Bagi Mas Ibin, penghargaan tersebut bukanlah akhir, melainkan awal dari perjalanan panjang pemberdayaan. Ia menegaskan bahwa kepala daerah bukan hanya pelayan publik, tetapi juga penggerak ekonomi yang harus turun langsung memasarkan potensi daerahnya. “Kita ingin setiap warga merasakan bahwa Kota Blitar bukan hanya tempat tinggal, tetapi tempat berkarya,” ujarnya.

Dari kota kecil di selatan Jawa Timur, Blitar kini meneguhkan diri sebagai kota pemberdayaan dan perdagangan kreatif. Program BTC akan menjadi jembatan antara pelaku usaha kecil dengan pasar nasional, memperluas jangkauan produk olahan pangan, fesyen, dan kerajinan tangan buatan warga. Bersama semangat gotong royong yang hidup di Car Free Day, pasar kreatif, dan pusat ekonomi rakyat, Blitar melangkah menuju masa depan yang lebih mandiri dan berdaya.

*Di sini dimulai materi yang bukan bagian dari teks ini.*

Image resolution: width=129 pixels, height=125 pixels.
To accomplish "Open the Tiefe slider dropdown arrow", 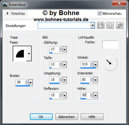I will click(x=64, y=64).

Di balik semangat Mandaya yang berarti “mandiri dan berdaya”, Kota Blitar menunjukkan bahwa pembangunan sejati tumbuh dari bawah, dari kreativitas warganya sendiri. Dalam visi itu, peran seorang “sales daerah” bukan sekadar metafora, melainkan strategi nyata untuk menjadikan Blitar sebagai kota yang mampu berdiri di panggung perdagangan nasional dengan identitasnya sendiri.